Short exercise: Return the listing below unchanged, reproducing every line in order.

Materials provided:
::::

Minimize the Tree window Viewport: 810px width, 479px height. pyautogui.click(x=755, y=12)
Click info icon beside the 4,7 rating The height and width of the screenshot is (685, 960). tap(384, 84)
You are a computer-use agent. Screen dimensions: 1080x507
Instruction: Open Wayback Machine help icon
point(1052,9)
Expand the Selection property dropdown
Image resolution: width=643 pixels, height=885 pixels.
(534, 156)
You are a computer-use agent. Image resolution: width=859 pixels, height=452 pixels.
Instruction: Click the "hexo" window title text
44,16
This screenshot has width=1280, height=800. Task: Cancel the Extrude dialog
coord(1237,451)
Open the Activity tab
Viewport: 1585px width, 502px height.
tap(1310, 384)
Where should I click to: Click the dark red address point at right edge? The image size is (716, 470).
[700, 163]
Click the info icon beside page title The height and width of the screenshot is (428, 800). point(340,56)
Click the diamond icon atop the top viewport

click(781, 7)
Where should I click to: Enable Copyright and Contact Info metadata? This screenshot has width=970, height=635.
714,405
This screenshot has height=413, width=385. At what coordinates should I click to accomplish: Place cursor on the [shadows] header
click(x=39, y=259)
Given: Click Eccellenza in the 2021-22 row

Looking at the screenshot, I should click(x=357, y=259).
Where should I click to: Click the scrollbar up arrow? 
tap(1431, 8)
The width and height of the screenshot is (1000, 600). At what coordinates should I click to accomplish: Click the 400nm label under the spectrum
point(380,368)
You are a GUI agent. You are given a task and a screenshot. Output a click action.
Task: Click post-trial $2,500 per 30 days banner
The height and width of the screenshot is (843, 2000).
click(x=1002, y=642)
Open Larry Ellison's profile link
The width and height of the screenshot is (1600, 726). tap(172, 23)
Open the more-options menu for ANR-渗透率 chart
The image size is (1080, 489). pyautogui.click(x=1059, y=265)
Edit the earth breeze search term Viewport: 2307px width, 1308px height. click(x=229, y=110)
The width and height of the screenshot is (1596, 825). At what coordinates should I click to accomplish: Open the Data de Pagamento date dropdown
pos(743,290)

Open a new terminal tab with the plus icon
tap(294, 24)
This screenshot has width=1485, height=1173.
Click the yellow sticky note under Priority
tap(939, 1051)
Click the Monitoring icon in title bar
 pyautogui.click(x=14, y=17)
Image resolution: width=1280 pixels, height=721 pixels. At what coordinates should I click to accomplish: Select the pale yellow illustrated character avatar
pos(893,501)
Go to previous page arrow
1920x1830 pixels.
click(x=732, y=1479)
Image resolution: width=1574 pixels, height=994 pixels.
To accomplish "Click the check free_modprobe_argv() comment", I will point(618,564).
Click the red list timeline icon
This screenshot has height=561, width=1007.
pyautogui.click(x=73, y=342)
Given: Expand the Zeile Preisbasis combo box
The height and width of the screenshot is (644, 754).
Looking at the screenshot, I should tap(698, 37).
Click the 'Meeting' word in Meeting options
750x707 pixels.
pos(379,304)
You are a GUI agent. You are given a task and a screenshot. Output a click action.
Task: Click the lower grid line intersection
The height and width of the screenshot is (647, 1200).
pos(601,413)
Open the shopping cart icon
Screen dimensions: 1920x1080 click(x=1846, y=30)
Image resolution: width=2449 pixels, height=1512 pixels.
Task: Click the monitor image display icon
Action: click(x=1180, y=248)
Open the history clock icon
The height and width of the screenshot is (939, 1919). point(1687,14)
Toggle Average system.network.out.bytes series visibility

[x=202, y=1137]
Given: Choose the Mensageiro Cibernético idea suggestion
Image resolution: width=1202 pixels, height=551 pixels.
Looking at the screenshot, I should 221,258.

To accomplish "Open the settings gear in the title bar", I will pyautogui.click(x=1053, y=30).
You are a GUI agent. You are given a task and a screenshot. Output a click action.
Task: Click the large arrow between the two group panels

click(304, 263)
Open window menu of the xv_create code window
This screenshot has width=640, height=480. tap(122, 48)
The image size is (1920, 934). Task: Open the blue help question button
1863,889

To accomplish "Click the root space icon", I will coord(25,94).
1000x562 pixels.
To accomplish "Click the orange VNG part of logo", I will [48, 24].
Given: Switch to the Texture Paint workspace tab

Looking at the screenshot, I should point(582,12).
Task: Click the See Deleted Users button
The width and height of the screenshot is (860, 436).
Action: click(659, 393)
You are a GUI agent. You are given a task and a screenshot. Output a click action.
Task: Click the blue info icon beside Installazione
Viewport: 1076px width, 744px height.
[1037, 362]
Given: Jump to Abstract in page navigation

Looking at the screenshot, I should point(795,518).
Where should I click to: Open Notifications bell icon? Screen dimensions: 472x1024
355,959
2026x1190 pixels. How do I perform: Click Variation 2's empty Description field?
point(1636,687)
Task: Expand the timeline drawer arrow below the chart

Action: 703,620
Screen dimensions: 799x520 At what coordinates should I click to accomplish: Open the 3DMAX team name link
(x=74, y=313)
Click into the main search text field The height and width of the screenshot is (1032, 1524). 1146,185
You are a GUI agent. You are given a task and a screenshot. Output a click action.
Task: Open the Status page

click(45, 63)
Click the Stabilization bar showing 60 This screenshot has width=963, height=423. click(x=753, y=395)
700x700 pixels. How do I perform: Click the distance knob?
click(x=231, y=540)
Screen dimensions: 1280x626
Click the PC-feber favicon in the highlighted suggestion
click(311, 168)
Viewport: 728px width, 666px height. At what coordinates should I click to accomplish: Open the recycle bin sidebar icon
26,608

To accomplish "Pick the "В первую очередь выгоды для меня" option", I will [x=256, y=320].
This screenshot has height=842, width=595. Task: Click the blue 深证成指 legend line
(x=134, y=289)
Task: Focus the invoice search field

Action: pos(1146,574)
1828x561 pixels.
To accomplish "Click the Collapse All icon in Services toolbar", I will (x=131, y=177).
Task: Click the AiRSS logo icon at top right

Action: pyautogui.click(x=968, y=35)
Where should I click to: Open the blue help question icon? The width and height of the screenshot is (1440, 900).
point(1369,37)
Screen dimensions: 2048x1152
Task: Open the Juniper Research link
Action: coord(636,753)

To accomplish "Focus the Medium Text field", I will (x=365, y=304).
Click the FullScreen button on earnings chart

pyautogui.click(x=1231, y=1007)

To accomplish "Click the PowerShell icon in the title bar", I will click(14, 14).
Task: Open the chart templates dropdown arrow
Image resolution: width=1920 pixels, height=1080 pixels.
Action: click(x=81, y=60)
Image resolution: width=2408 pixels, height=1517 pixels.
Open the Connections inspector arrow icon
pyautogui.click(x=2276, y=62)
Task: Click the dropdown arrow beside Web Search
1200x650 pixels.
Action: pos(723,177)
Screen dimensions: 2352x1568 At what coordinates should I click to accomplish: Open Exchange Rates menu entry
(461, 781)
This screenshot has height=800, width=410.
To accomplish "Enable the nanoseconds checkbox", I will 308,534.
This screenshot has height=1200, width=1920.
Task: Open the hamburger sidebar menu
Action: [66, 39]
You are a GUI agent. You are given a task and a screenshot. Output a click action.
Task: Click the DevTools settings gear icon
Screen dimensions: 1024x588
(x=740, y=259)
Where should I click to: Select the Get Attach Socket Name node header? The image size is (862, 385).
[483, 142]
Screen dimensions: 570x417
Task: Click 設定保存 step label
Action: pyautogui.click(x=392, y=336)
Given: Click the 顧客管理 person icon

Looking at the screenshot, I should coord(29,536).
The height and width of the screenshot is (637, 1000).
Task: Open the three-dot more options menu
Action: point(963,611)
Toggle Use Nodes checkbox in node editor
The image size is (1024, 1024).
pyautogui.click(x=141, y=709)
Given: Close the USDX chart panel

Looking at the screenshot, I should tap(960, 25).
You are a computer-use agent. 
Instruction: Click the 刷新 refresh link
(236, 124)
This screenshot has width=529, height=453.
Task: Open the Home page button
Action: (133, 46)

::::

Exercise answer:
Minimize the Tree window Viewport: 810px width, 479px height. pyautogui.click(x=755, y=12)
Click info icon beside the 4,7 rating The height and width of the screenshot is (685, 960). tap(384, 84)
You are a computer-use agent. Screen dimensions: 1080x507
Instruction: Open Wayback Machine help icon
point(1052,9)
Expand the Selection property dropdown
Image resolution: width=643 pixels, height=885 pixels.
(534, 156)
You are a computer-use agent. Image resolution: width=859 pixels, height=452 pixels.
Instruction: Click the "hexo" window title text
44,16
This screenshot has width=1280, height=800. Task: Cancel the Extrude dialog
coord(1237,451)
Open the Activity tab
Viewport: 1585px width, 502px height.
tap(1310, 384)
Where should I click to: Click the dark red address point at right edge? The image size is (716, 470).
[700, 163]
Click the info icon beside page title The height and width of the screenshot is (428, 800). point(340,56)
Click the diamond icon atop the top viewport

click(781, 7)
Where should I click to: Enable Copyright and Contact Info metadata? This screenshot has width=970, height=635.
714,405
This screenshot has height=413, width=385. At what coordinates should I click to accomplish: Place cursor on the [shadows] header
click(x=39, y=259)
Given: Click Eccellenza in the 2021-22 row

Looking at the screenshot, I should click(x=357, y=259).
Where should I click to: Click the scrollbar up arrow? 
tap(1431, 8)
The width and height of the screenshot is (1000, 600). At what coordinates should I click to accomplish: Click the 400nm label under the spectrum
point(380,368)
You are a GUI agent. You are given a task and a screenshot. Output a click action.
Task: Click post-trial $2,500 per 30 days banner
The height and width of the screenshot is (843, 2000).
click(x=1002, y=642)
Open Larry Ellison's profile link
The width and height of the screenshot is (1600, 726). tap(172, 23)
Open the more-options menu for ANR-渗透率 chart
The image size is (1080, 489). pyautogui.click(x=1059, y=265)
Edit the earth breeze search term Viewport: 2307px width, 1308px height. click(x=229, y=110)
The width and height of the screenshot is (1596, 825). At what coordinates should I click to accomplish: Open the Data de Pagamento date dropdown
pos(743,290)

Open a new terminal tab with the plus icon
tap(294, 24)
This screenshot has width=1485, height=1173.
Click the yellow sticky note under Priority
tap(939, 1051)
Click the Monitoring icon in title bar
 pyautogui.click(x=14, y=17)
Image resolution: width=1280 pixels, height=721 pixels. At what coordinates should I click to accomplish: Select the pale yellow illustrated character avatar
pos(893,501)
Go to previous page arrow
1920x1830 pixels.
click(x=732, y=1479)
Image resolution: width=1574 pixels, height=994 pixels.
To accomplish "Click the check free_modprobe_argv() comment", I will point(618,564).
Click the red list timeline icon
This screenshot has height=561, width=1007.
pyautogui.click(x=73, y=342)
Given: Expand the Zeile Preisbasis combo box
The height and width of the screenshot is (644, 754).
Looking at the screenshot, I should tap(698, 37).
Click the 'Meeting' word in Meeting options
750x707 pixels.
pos(379,304)
You are a GUI agent. You are given a task and a screenshot. Output a click action.
Task: Click the lower grid line intersection
The height and width of the screenshot is (647, 1200).
pos(601,413)
Open the shopping cart icon
Screen dimensions: 1920x1080 click(x=1846, y=30)
Image resolution: width=2449 pixels, height=1512 pixels.
Task: Click the monitor image display icon
Action: click(x=1180, y=248)
Open the history clock icon
The height and width of the screenshot is (939, 1919). point(1687,14)
Toggle Average system.network.out.bytes series visibility

[x=202, y=1137]
Given: Choose the Mensageiro Cibernético idea suggestion
Image resolution: width=1202 pixels, height=551 pixels.
Looking at the screenshot, I should 221,258.

To accomplish "Open the settings gear in the title bar", I will pyautogui.click(x=1053, y=30).
You are a GUI agent. You are given a task and a screenshot. Output a click action.
Task: Click the large arrow between the two group panels

click(304, 263)
Open window menu of the xv_create code window
This screenshot has width=640, height=480. tap(122, 48)
The image size is (1920, 934). Task: Open the blue help question button
1863,889

To accomplish "Click the root space icon", I will coord(25,94).
1000x562 pixels.
To accomplish "Click the orange VNG part of logo", I will [48, 24].
Given: Switch to the Texture Paint workspace tab

Looking at the screenshot, I should point(582,12).
Task: Click the See Deleted Users button
The width and height of the screenshot is (860, 436).
Action: click(659, 393)
You are a GUI agent. You are given a task and a screenshot. Output a click action.
Task: Click the blue info icon beside Installazione
Viewport: 1076px width, 744px height.
[1037, 362]
Given: Jump to Abstract in page navigation

Looking at the screenshot, I should point(795,518).
Where should I click to: Open Notifications bell icon? Screen dimensions: 472x1024
355,959
2026x1190 pixels. How do I perform: Click Variation 2's empty Description field?
point(1636,687)
Task: Expand the timeline drawer arrow below the chart

Action: 703,620
Screen dimensions: 799x520 At what coordinates should I click to accomplish: Open the 3DMAX team name link
(x=74, y=313)
Click into the main search text field The height and width of the screenshot is (1032, 1524). 1146,185
You are a GUI agent. You are given a task and a screenshot. Output a click action.
Task: Open the Status page

click(45, 63)
Click the Stabilization bar showing 60 This screenshot has width=963, height=423. click(x=753, y=395)
700x700 pixels. How do I perform: Click the distance knob?
click(x=231, y=540)
Screen dimensions: 1280x626
Click the PC-feber favicon in the highlighted suggestion
click(311, 168)
Viewport: 728px width, 666px height. At what coordinates should I click to accomplish: Open the recycle bin sidebar icon
26,608

To accomplish "Pick the "В первую очередь выгоды для меня" option", I will [x=256, y=320].
This screenshot has height=842, width=595. Task: Click the blue 深证成指 legend line
(x=134, y=289)
Task: Focus the invoice search field

Action: pos(1146,574)
1828x561 pixels.
To accomplish "Click the Collapse All icon in Services toolbar", I will (x=131, y=177).
Task: Click the AiRSS logo icon at top right

Action: pyautogui.click(x=968, y=35)
Where should I click to: Open the blue help question icon? The width and height of the screenshot is (1440, 900).
point(1369,37)
Screen dimensions: 2048x1152
Task: Open the Juniper Research link
Action: coord(636,753)

To accomplish "Focus the Medium Text field", I will (x=365, y=304).
Click the FullScreen button on earnings chart

pyautogui.click(x=1231, y=1007)

To accomplish "Click the PowerShell icon in the title bar", I will click(14, 14).
Task: Open the chart templates dropdown arrow
Image resolution: width=1920 pixels, height=1080 pixels.
Action: click(x=81, y=60)
Image resolution: width=2408 pixels, height=1517 pixels.
Open the Connections inspector arrow icon
pyautogui.click(x=2276, y=62)
Task: Click the dropdown arrow beside Web Search
1200x650 pixels.
Action: pos(723,177)
Screen dimensions: 2352x1568 At what coordinates should I click to accomplish: Open Exchange Rates menu entry
(461, 781)
This screenshot has height=800, width=410.
To accomplish "Enable the nanoseconds checkbox", I will 308,534.
This screenshot has height=1200, width=1920.
Task: Open the hamburger sidebar menu
Action: [66, 39]
You are a GUI agent. You are given a task and a screenshot. Output a click action.
Task: Click the DevTools settings gear icon
Screen dimensions: 1024x588
(x=740, y=259)
Where should I click to: Select the Get Attach Socket Name node header? The image size is (862, 385).
[483, 142]
Screen dimensions: 570x417
Task: Click 設定保存 step label
Action: pyautogui.click(x=392, y=336)
Given: Click the 顧客管理 person icon

Looking at the screenshot, I should coord(29,536).
The height and width of the screenshot is (637, 1000).
Task: Open the three-dot more options menu
Action: point(963,611)
Toggle Use Nodes checkbox in node editor
The image size is (1024, 1024).
pyautogui.click(x=141, y=709)
Given: Close the USDX chart panel

Looking at the screenshot, I should tap(960, 25).
You are a computer-use agent. 
Instruction: Click the 刷新 refresh link
(236, 124)
This screenshot has width=529, height=453.
Task: Open the Home page button
Action: (133, 46)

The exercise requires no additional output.